I have gone home to Richmond and now I have returned home to Los Angeles. I had somewhat of a seminal trip, I must say. While I always appreciate going back home, it is, more often than not, fraught with some sort of mess (usually caused by me). This visit, however, was decidedly different. It was not only mess-free, it was calm and nice (with a lite peppering of pretty great play-times), and it made me honestly miss Richmond.

Don’t get too worried. I don’t see myself leaving LA. Certainly not any time soon.

On my first night there I had plans to have dinner with my dad and Paz. We had reservations at the Blue Goat at eight o’clock. Paz came over a little after seven or so for a champagne toast before heading out. But I just could not relax. I kept looking at my watch and asking Dad if we were okay on time. We had to get to the West End, after all! He told me to chill (which he does a lot). We left at ten minutes to eight, effortlessly found parking and walked in the front door of the restaurant at two minutes to eight.

Um.

On another day I was driving through my neighborhood, The Fan, with My Favorite Rugby Boy when I noticed the car in front of me pulled over to the right and put their hazards on while someone proceeded to get out of, or into, the car. Without hesitation I checked my blind spot and whizzed around them. MFRB grabbed the OMG handle in the car and was, visibly, a bit rattled. I turned to him and said, “What’s the problem?” To which he replied, “I forgot about you Los Angeles drivers, is all.” During that moment that I rolled my eyes at him, I also realized, he’s right. There was really no reason to go around that car. Why couldn’t I have just waited one minute, until they were moving again, and amble along from there? What’s the hurry?

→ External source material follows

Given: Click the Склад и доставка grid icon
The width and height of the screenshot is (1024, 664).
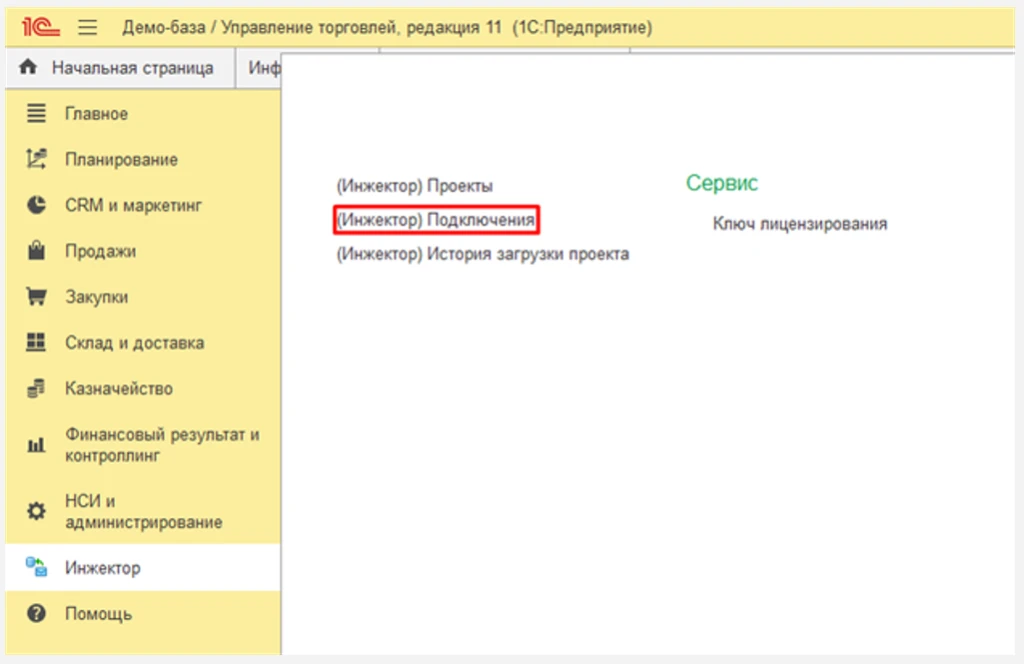Looking at the screenshot, I should (x=36, y=342).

And you know what? I’m always in a hurry. I always have to be doing, moving, going. I’m obsessed with time and being on time. There’s never enough time.

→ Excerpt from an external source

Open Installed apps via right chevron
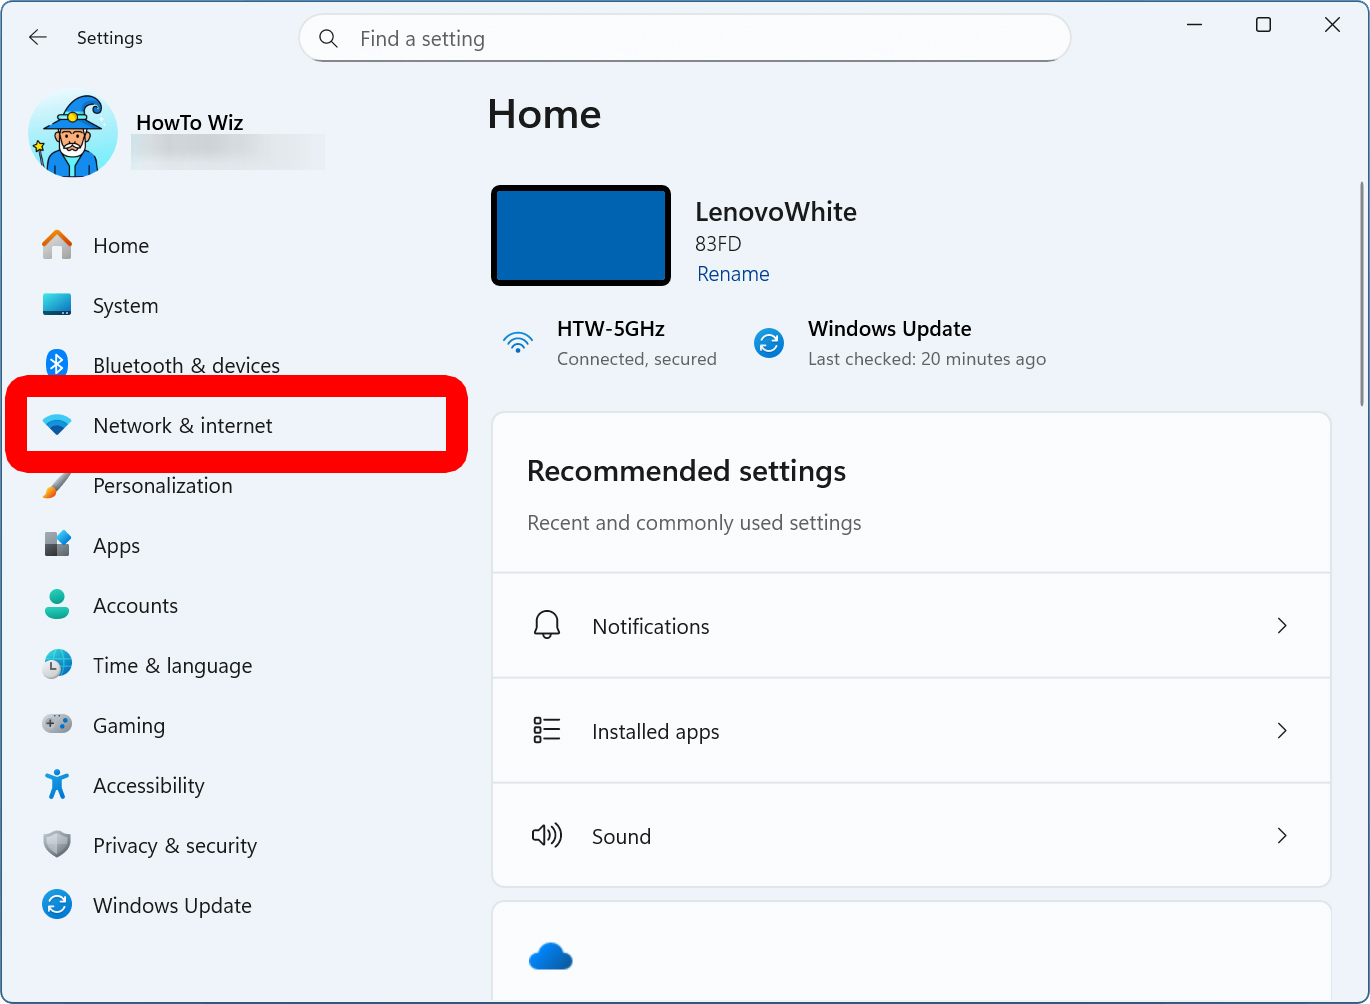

After I realized this, I slowed it down. I meandered around the new grounds of the Virginia Museum, I leafed through a magazine, I took a nap, and I wasn’t even crabby when My Favorite Rugby Boy told me he was running late for cooking-lesson-night at his house (bless his heart – he boils chicken and eats it for dinner).

That night I taught him how to make chicken under a brick (fantastic chicken from Belmont Butchery), slow-cooked broccoli rabe, salt-baked potatoes and a roasted cauliflower and garlic soup with rye croutons. I thought the first three items would all be things he could take away and riff on: simple classics that taste delicious. In an interesting turn of events he was most taken with the soup. In an even more interesting turn of events, I walked away that evening with knowledge of a new term: SCRUM. One never does know, does one?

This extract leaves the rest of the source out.